● **Work task**
Omitting every picture, copy the lines from the one that contains "At what coordinates" through the last line of the records below, exactly and with nothing added.
*** Records supplied ***
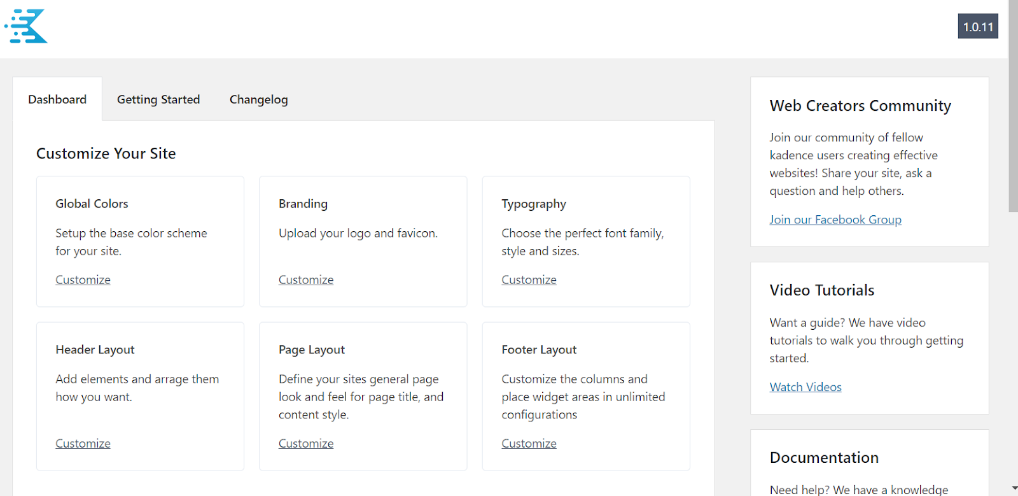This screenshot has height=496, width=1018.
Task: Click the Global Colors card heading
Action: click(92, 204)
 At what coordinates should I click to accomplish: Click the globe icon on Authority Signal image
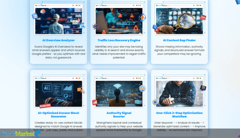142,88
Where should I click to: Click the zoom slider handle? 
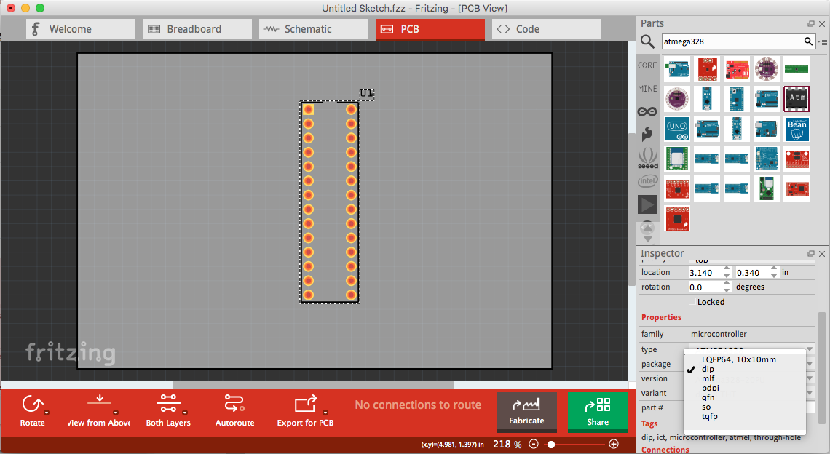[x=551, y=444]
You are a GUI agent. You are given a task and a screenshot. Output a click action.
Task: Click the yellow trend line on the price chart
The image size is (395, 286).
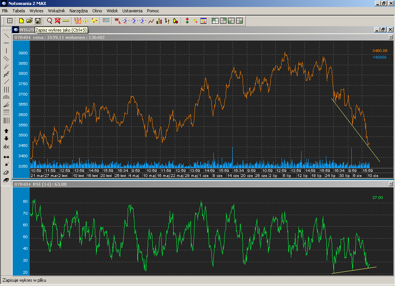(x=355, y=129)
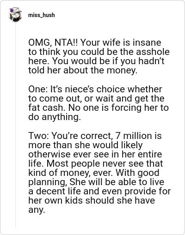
***
● **Solution to the problem**
 At what coordinates should I click to accomplish: Click the globe icon on Authority Signal image
142,88
Where should I click to: Click the zoom slider handle? 
[x=551, y=444]
You are a GUI agent. You are given a task and a screenshot. Output a click action.
Task: Click the yellow trend line on the price chart
The image size is (395, 286).
(x=355, y=129)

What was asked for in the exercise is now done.